• **Input data**:
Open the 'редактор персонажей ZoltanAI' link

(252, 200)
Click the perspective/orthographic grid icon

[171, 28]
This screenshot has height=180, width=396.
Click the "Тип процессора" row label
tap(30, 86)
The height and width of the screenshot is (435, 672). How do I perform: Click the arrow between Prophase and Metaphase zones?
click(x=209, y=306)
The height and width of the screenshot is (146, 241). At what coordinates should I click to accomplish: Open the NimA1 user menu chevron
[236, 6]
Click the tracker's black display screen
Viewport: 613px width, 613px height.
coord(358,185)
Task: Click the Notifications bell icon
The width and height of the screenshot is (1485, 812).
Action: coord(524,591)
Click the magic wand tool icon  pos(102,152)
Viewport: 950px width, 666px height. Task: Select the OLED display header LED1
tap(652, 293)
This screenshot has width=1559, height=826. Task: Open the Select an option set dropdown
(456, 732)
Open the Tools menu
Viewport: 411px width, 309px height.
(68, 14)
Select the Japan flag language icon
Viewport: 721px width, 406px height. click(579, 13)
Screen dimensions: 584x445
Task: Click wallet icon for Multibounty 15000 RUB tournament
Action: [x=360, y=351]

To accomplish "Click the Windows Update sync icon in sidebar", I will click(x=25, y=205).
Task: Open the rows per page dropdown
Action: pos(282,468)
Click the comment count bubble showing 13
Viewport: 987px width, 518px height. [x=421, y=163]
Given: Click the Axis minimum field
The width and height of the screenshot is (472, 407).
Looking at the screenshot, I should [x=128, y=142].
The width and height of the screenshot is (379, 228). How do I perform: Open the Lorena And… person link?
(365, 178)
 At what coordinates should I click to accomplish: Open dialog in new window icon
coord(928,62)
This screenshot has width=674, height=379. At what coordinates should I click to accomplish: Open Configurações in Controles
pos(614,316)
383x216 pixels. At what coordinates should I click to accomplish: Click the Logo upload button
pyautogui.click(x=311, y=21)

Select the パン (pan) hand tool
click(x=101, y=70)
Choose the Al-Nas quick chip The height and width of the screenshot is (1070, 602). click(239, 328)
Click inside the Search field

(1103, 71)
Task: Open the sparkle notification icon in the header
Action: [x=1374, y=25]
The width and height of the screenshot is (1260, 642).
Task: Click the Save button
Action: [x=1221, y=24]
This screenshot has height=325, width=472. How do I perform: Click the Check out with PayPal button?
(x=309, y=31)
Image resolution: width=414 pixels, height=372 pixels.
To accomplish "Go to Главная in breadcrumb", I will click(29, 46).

• **Goal of the exercise**:
The whole listing must be reproduced exactly. Do not skip a line.

• **Task result**:
Open the 'редактор персонажей ZoltanAI' link

(252, 200)
Click the perspective/orthographic grid icon

[171, 28]
This screenshot has height=180, width=396.
Click the "Тип процессора" row label
tap(30, 86)
The height and width of the screenshot is (435, 672). How do I perform: Click the arrow between Prophase and Metaphase zones?
click(x=209, y=306)
The height and width of the screenshot is (146, 241). At what coordinates should I click to accomplish: Open the NimA1 user menu chevron
[236, 6]
Click the tracker's black display screen
Viewport: 613px width, 613px height.
coord(358,185)
Task: Click the Notifications bell icon
The width and height of the screenshot is (1485, 812).
Action: coord(524,591)
Click the magic wand tool icon  pos(102,152)
Viewport: 950px width, 666px height. Task: Select the OLED display header LED1
tap(652, 293)
This screenshot has width=1559, height=826. Task: Open the Select an option set dropdown
(456, 732)
Open the Tools menu
Viewport: 411px width, 309px height.
(68, 14)
Select the Japan flag language icon
Viewport: 721px width, 406px height. click(579, 13)
Screen dimensions: 584x445
Task: Click wallet icon for Multibounty 15000 RUB tournament
Action: [x=360, y=351]

To accomplish "Click the Windows Update sync icon in sidebar", I will click(x=25, y=205).
Task: Open the rows per page dropdown
Action: pos(282,468)
Click the comment count bubble showing 13
Viewport: 987px width, 518px height. [x=421, y=163]
Given: Click the Axis minimum field
The width and height of the screenshot is (472, 407).
Looking at the screenshot, I should [x=128, y=142].
The width and height of the screenshot is (379, 228). How do I perform: Open the Lorena And… person link?
(365, 178)
 At what coordinates should I click to accomplish: Open dialog in new window icon
coord(928,62)
This screenshot has width=674, height=379. At what coordinates should I click to accomplish: Open Configurações in Controles
pos(614,316)
383x216 pixels. At what coordinates should I click to accomplish: Click the Logo upload button
pyautogui.click(x=311, y=21)

Select the パン (pan) hand tool
click(x=101, y=70)
Choose the Al-Nas quick chip The height and width of the screenshot is (1070, 602). click(239, 328)
Click inside the Search field

(1103, 71)
Task: Open the sparkle notification icon in the header
Action: [x=1374, y=25]
The width and height of the screenshot is (1260, 642).
Task: Click the Save button
Action: [x=1221, y=24]
This screenshot has height=325, width=472. How do I perform: Click the Check out with PayPal button?
(x=309, y=31)
Image resolution: width=414 pixels, height=372 pixels.
To accomplish "Go to Главная in breadcrumb", I will click(29, 46).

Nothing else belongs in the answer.